◆ **Written tasks**:
**A)** In the baptism post below, who asked the writer to renounce Satan?
**B)** Carry the baptism post below forward by a paragraph, starting right after its final sentence.

◆ **Text excerpt**:
○ ○ ○
My Baptism – part II

March 2, 2009

Part II please scroll down to read part 1 or this won’t make sense
Okay, tell me this picture doesn’t look like a Water Buffalo coming up for air! It does too!


Once I had come to the place where I was ready to say yes to Orthodoxy, I knew I wanted to be baptized. Now, I’ve been in the church for over 50 years so this was no small thing for me. I awoke the morning of and I was full of anticipation and nervousness. I was looking forward to the fulfillment of what I had come to understand yet I was nervous because I knew my disability would mean I’d have to be helped in and out of the Font.  But more than that it meant everyone was going to see my skinny white legs! That’s right, all the truth of the history of the Church and my pride was fighting all the way, but I wasn’t going to allow anything to interfere with what was about to happen: I was about to die.

One of the things I love so much about Orthodoxy, is that nothing is done without purpose. One of the things that irritates me most about Orthodoxy, is that nothing is done without purpose. Sometimes you just want to scream: “Okay, let’s lighten it up a bit!” But I am so glad we don’t. The richness and depth of my baptism service exposed the very reasons I had despised it for so many years. It wasn’t simply a public show of my commitment to follow Jesus; it wasn’t merely following his example, an identification, it was confirmation. It said, I’m moving from one world view to another, It said my world view is dead and now the life I have is hidden, in Christ, with God! And just as Joshua led Israel through the Jordan to new life, so the Font is entrance into the new life, the very life of God poured out. When Father Patrick asked if I renounced Satan and told me to spit on him, I wanted to haug-a-luegy and splat it on the wall. Graphic yes, but o’ so true.
○ ○ ○
◆ **Provided material**:
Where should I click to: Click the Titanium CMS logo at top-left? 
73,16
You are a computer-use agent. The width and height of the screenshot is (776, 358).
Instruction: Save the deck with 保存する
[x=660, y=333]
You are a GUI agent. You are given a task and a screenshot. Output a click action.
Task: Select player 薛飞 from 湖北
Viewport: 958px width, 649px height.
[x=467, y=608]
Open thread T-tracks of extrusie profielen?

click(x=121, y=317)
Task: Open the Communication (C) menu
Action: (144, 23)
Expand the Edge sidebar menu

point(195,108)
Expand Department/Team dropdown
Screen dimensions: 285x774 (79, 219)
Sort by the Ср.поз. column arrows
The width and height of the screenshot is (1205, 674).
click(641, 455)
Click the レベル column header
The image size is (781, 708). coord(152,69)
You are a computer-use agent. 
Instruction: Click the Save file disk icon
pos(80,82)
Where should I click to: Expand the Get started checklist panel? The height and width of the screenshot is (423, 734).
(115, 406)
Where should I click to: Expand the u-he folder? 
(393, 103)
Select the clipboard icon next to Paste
○ ○ ○
◆ **Answers in order**:
**A)** Father Patrick.

**B)**
When I came out of the water, and I know this sounds corny, what I felt most, was clean. For perhaps the first time in my entire Christian experience I felt clean and I felt NEW, and I didn’t care about my skinny white legs or the fact that I looked like a Water Buffalo, I just felt clean. As a boy I was a responder. By that I mean that If I were in church and an altar call was given, I was there. My Mother often questioned my apparent need to “go forward”, but go I would. Growing up as a Puerto Rican I have always joked that I was born under two signs: the first is Rice and Beans, we had them almost every night when I was a boy, not because we had too but because we loved them. The second was guilt. This guilt was always with me, it was the proverbial backpack I carried on every journey and took on every step of life. It never left me and my actions up until that day had done nothing but make that backpack heavier and heavier. But when I left that Font, I was light and I knew for perhaps the first time in my entire life that I was loved and that God…God was good. How I can say something like that after having been in the church for 50 plus years and having been a worship pastor makes no earthly sense, but since that day I feel as if I have been given a blank spreadsheet. (That’s for my wife) It is no longer filled with columns of negative numbers. I can’t explain in a deep enough sense what a new life feels like. As we all walked around the Font singing “as many as are baptized into Christ have put on Christ” I wanted to fall down in worship, and later as we all together took the Body and Blood for the first time, I felt the same thing I have felt every time since then: nothing has ever tasted so sweet.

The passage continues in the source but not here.